Елизавета стала избегать придворных мероприятий. А Долгоруковым это было только на руку. Конкурентка исчезла с глаз, и они решили закрепиться у власти тем же способом, что и Меншиков. Женить царя на 16-летней сестре Ивана Екатерине. Она выросла с братом в веселой Варшаве, западные нравы впитала в полной мере и уже имела серьезный роман с австрийским графом Миллезимо. Теперь начала окручивать Петра. Хотя и Елизавета в Александровской слободе не скучала. Скакала с друзьями на охоты, устраивала вечеринки с танцами. Зазывала и угощала местных девушек. Сама наряжалась в народные платья, пела и плясала с ними, водила хороводы, зимой каталась с горок. Для охраны царь выделил ей наряд гвардейцев-семеновцев под командованием прапорщика Александра Шубина. Он и стал очередным фаворитом царевны.

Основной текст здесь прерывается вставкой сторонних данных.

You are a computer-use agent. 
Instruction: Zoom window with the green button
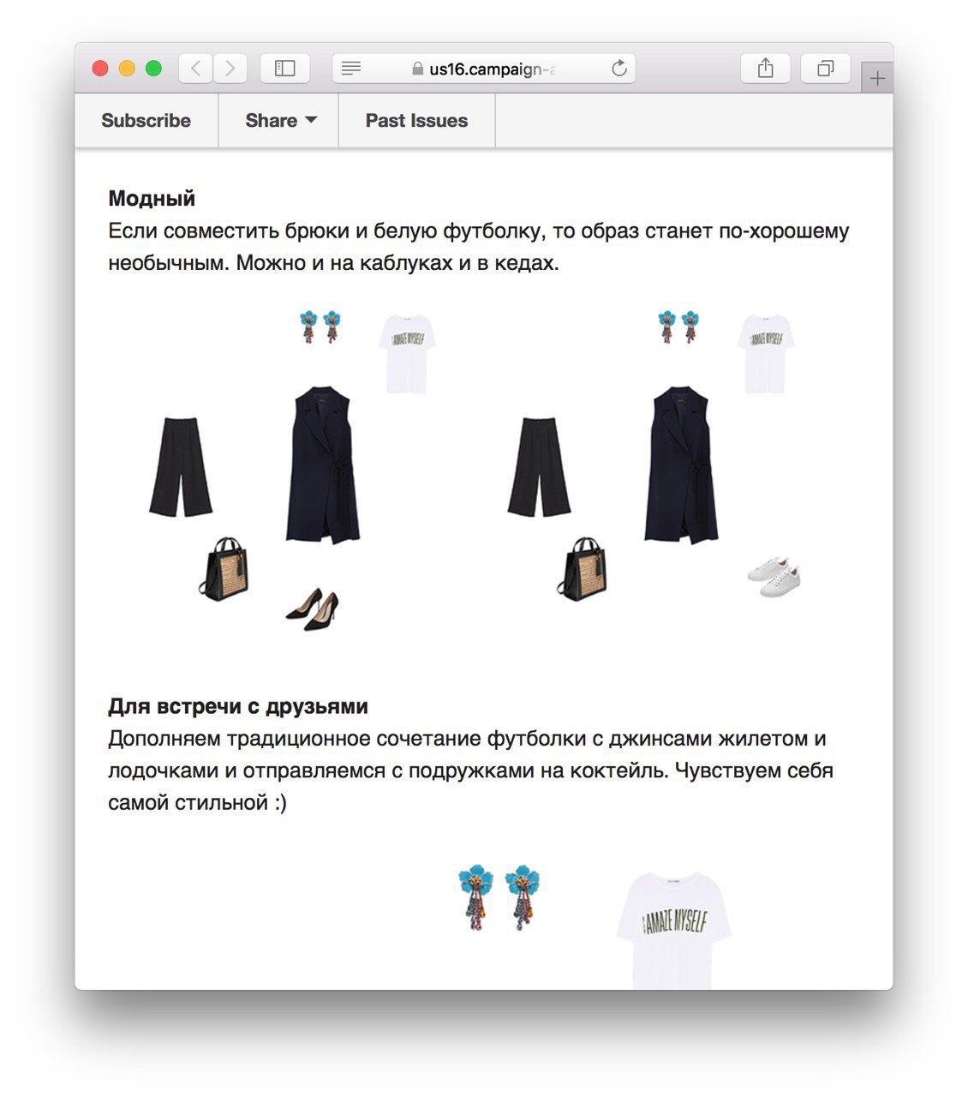154,69
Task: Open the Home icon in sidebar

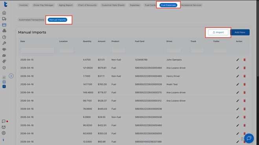Action: [x=4, y=13]
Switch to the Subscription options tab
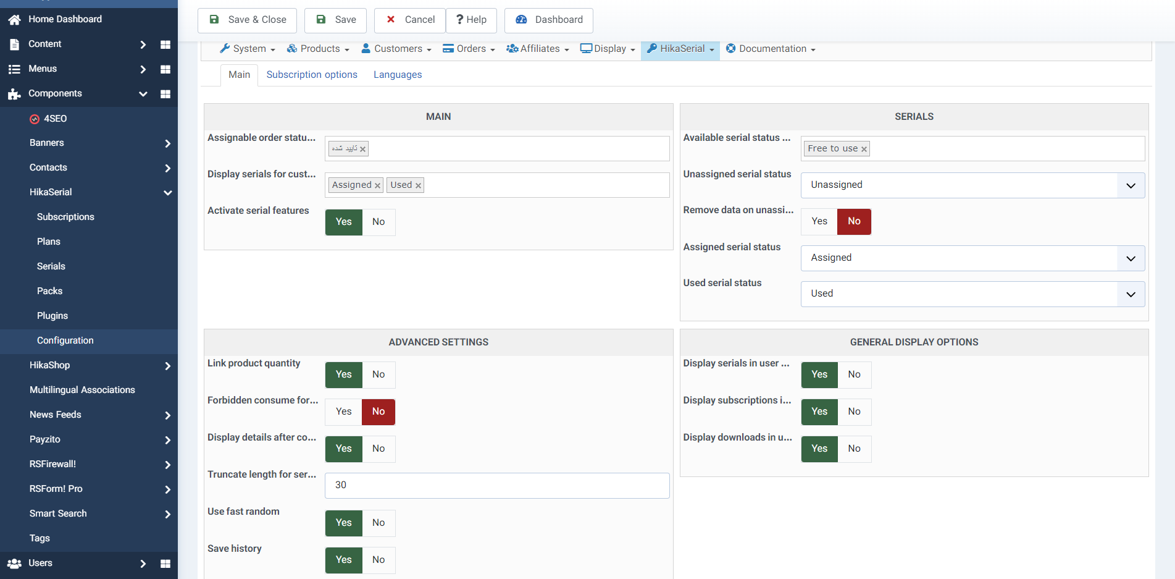 (312, 75)
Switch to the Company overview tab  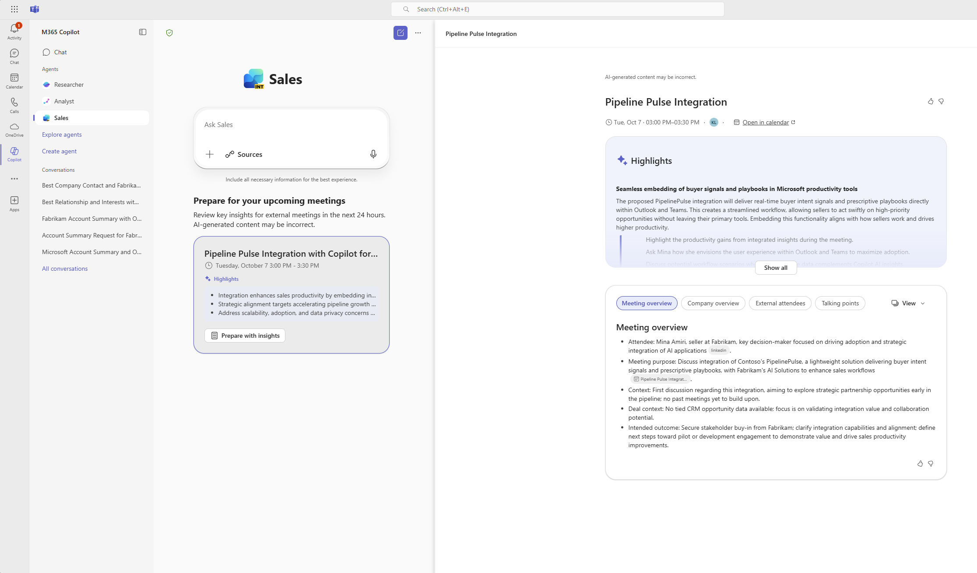point(713,303)
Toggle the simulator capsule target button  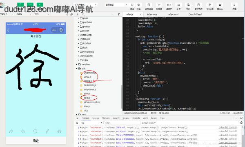(x=61, y=30)
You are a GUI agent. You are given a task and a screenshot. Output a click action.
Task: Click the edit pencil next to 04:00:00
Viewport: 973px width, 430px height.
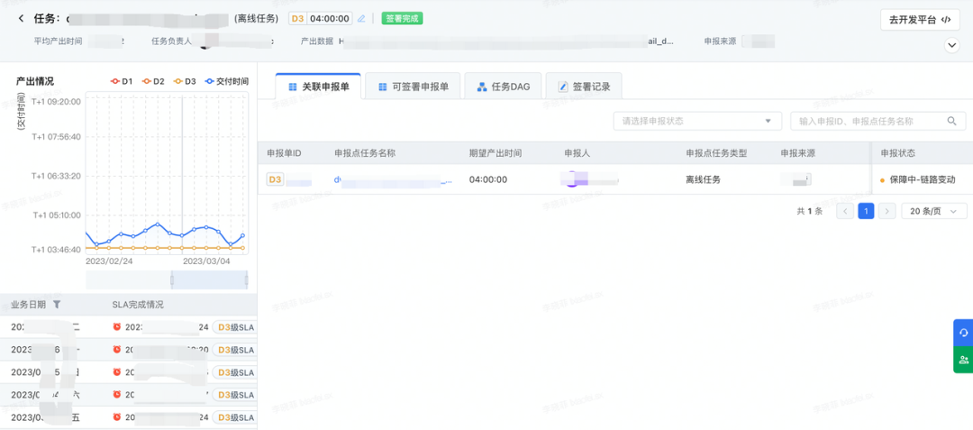click(x=361, y=19)
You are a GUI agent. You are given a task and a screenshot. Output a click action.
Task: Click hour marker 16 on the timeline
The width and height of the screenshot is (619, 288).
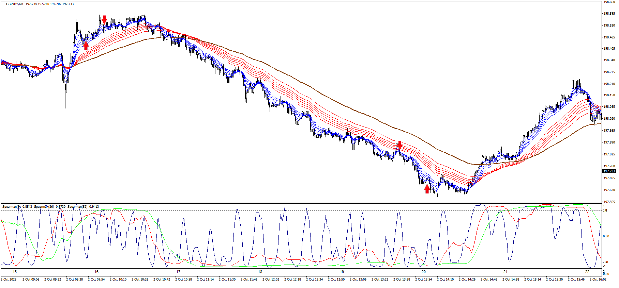click(96, 272)
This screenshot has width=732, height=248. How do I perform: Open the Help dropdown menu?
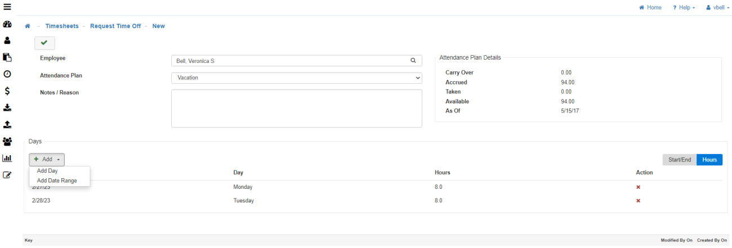(684, 7)
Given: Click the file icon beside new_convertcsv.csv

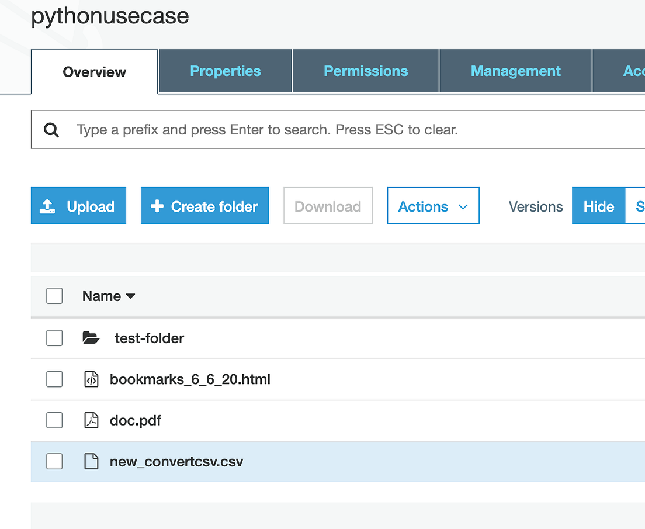Looking at the screenshot, I should [92, 461].
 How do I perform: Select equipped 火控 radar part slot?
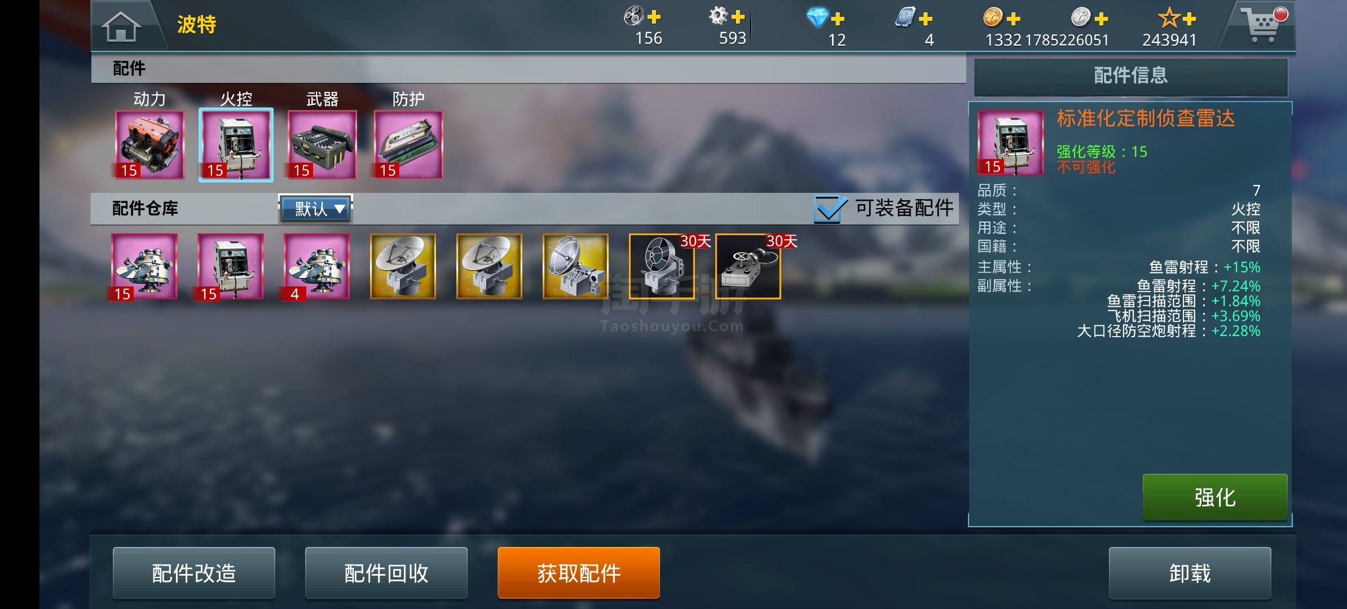point(236,145)
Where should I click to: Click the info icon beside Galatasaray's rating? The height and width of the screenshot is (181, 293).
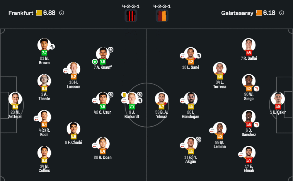[282, 13]
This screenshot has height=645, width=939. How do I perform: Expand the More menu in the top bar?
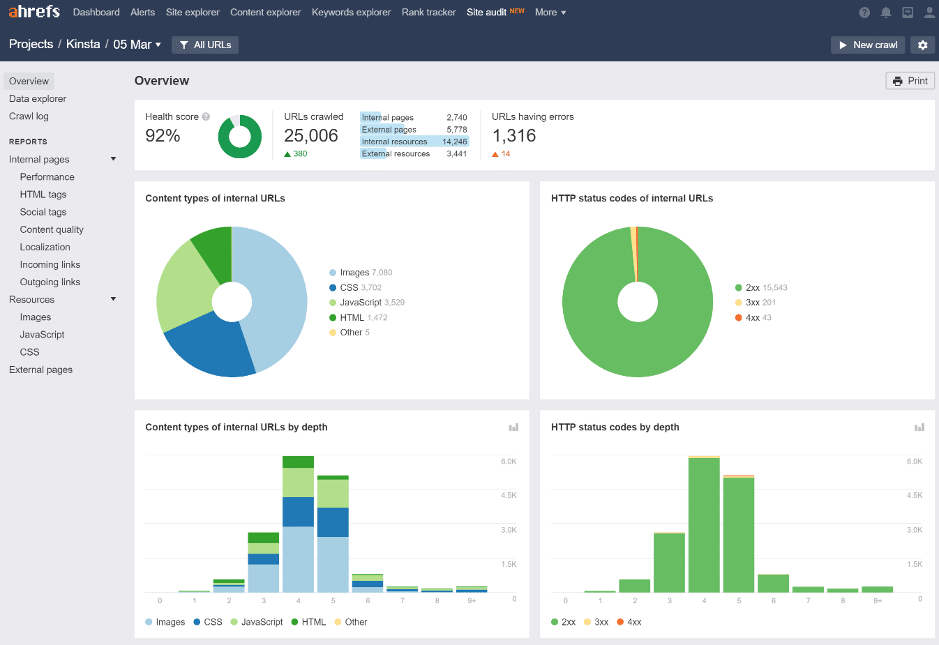pos(550,12)
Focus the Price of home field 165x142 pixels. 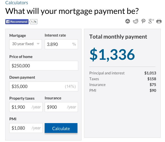point(44,66)
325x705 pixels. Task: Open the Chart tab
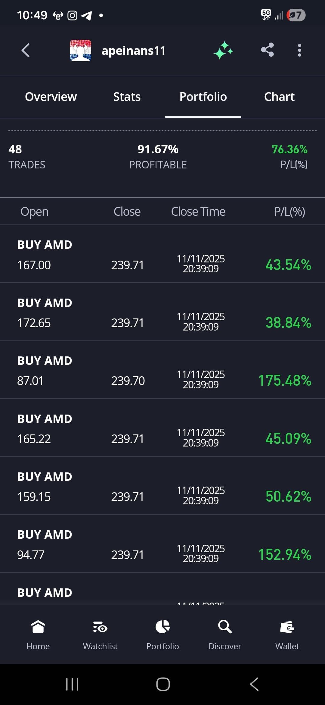(279, 97)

У нее в это время появился еще один племянник – в Голштинии сестра Анна в феврале 1728 г. родила сына, Карла Петера Ульриха. Петру II показалось лестным, что у него за границей появился младший родственник, он учинил очередные празднества. Однако через три месяца пришло известие, что Анна разболелась и умерла. Завещала похоронить ее в Петербурге рядом с отцом и матерью. Но… такая новость не давала повода для балов и пиршеств. Царь кружился в собственных забавах, и никто этим заниматься не стал. Картина становилась слишком некрасивой уже на международном уровне. Только усилиями Остермана с задержкой в 4 месяца, осенью 1728 г., в Киль отправили корабль «Рафаил», привезти гроб. 12 ноября Анну упокоили во временной церкви Петропавловского собора.
Ни царь, ни другие сановники на похоронах не появились. Но и Елизавета не приехала проводить в последний путь любимую сестру. Исследователи предполагают, по легкомыслию, не хотела отрываться от развлечений. Но уже позже, став императрицей, Елизавета всячески избегала упоминаний о смерти, покойниках, при ней подобные темы в разговорах не допускались. Возможно, и в данном случае сказался этот комплекс. Сопровождая гроб, в Россию вернулась Мавра Шепелева, и она-то очутилась у подруги Елизаветы.